A la derecha y abajo, fotogramas de la reciente película de Alonso Ruizpalacios.

una narración cinematográfica: Ulises, esperando la muerte en su cama de hospital, reconstruye algunos fragmentos de su vida. Recuerda las oportunidades que nunca agarró y la hermosa razón por la cual nunca ha conocido el mar; es cuando decide emprender, en un último sueño, su más hermoso viaje. Rememora también cuando, siendo niño, aventó (¿fue él realmente?) un globo lleno de agua sobre una madre y su hijo recién nacido. Esta misma escena es justamente el punto de partida de Güeros. Tomás, adolescente tierno pero aburrido y rebelde, arroja un globo de agua sobre una madre y su bebé. Es justamente la gota que derrama el vaso: su madre lo manda a vivir un tiempo con su hermano mayor a la ciudad de México. El joven se reencuentra con un estudiante que no quiere salir de su casa porque está “en huelga de la huelga”. La llegada del hermano menor detona un cambio de dinámica que termina en un viaje físico, emocional, amoroso y altamente divertido por las calles del Distrito Federal. El director utiliza la pantalla en 4:3 para estar más cerca de sus personajes, y el blanco y negro para describir una ciudad de contrastes: güeros y prietos, pobres y ricos, jardines y cementos, soledad y muchedumbre, individualismo y generosidad.
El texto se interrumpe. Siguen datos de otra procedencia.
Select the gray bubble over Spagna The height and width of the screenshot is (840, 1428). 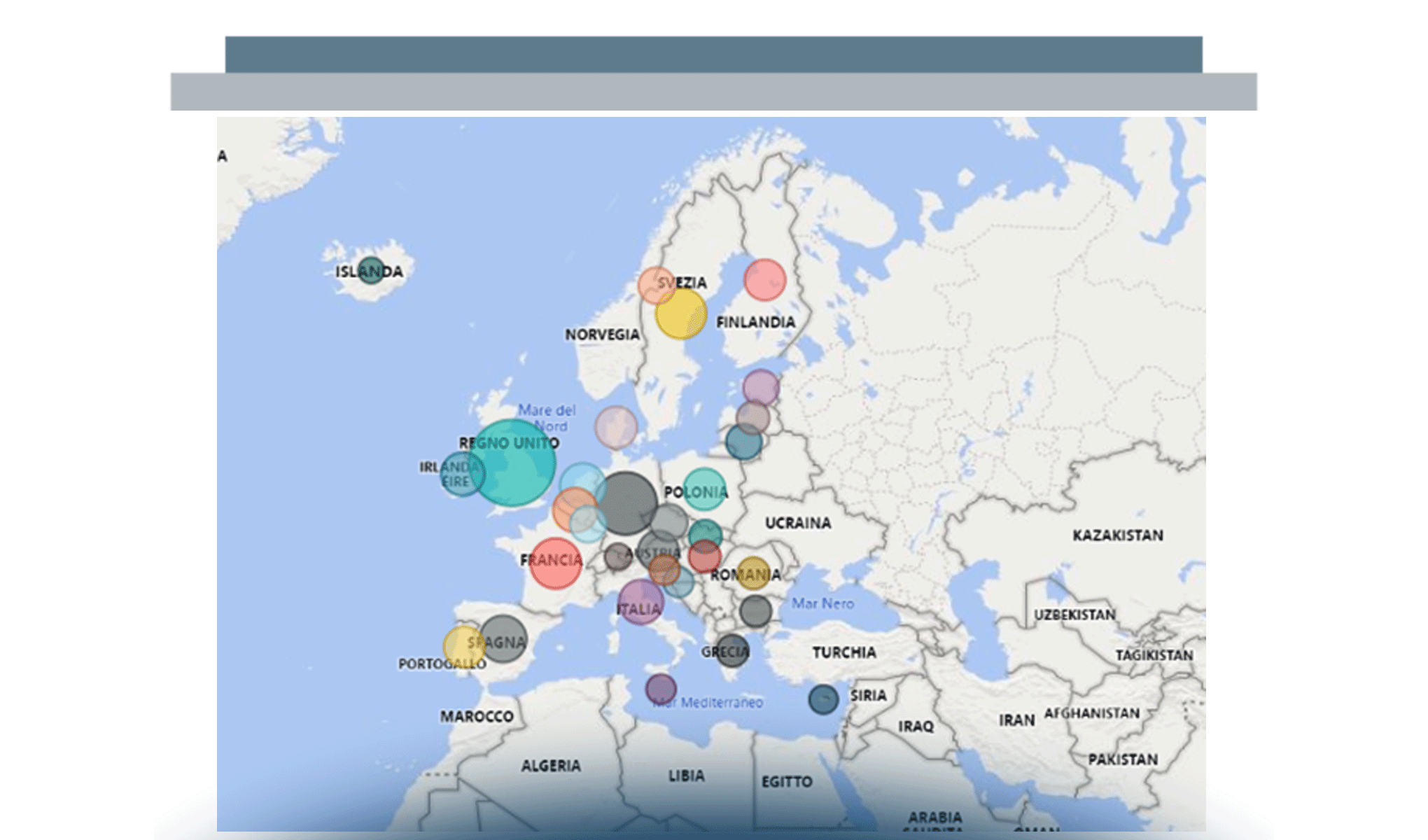pos(504,638)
Además de ser una cinta divertida, conmovedora y poética, Güeros es también un homenaje al séptimo arte, con constantes guiños a otros directores y un manejo virtuoso del lenguaje cinematográfico. No le basta a Alonso romper la cuarta pared, con miradas de actores hacia la cámara, sino que a la mitad del filme, en forma de interlu-

dio, nos muestra la claqueta y nos dice claramente que estamos viendo una obra de ficción. Una forma de metaficcion para decir al espectador: “por más que quisieran que esta historia fuera real, no se hagan: esto es cine”. En Güeros, hay cortes bruscos como lo hacía Jean-Luc Godard y paneos en cámara lenta con música al estilo de Martin Scorsese. La música que nos gustaría escuchar es la de Epigmenio Cruz, cantante de rock mítico que desapareció y que los protagonistas buscan antes de que se muera. Solamente ellos tienen la suerte de disfrutar las rolas de esta especie de Sixto Rodriguez (Sugarman) mexicano que, según la leyenda, hizo llorar a Bob Dylan. ¿Cómo explicar que una película tan mexicana en su contexto, su música, sus diálogos y su subtexto, haya conquistado los públicos y jurados de Berlín, Jerusalén, Nueva York y San Sebastián de igual forma que los de Morelia? Todo en Güeros es mexicano. Desde el título de la película hasta las canciones de Agustín Lara y Juan Gabriel, el tráfico, la jerga, las bromas, el contexto social y político. Alonso logró retratar emociones universales en el contexto específico de la ciudad de México. Para poder trasmitir visual y sonoramente la emoción que uno sintió y las imágenes que uno imaginó se necesitan dos cosas: una sensibilidad artística exacerbada y un manejo del lenguaje cinematográfico que pocos tienen. De las 19 (casi todas excelentes) películas que vi durante el festival, Güeros fue la que más me conmovió por su sencilla belleza cotidiana, sus sentimientos sin sensiblería, su audacia e imaginación.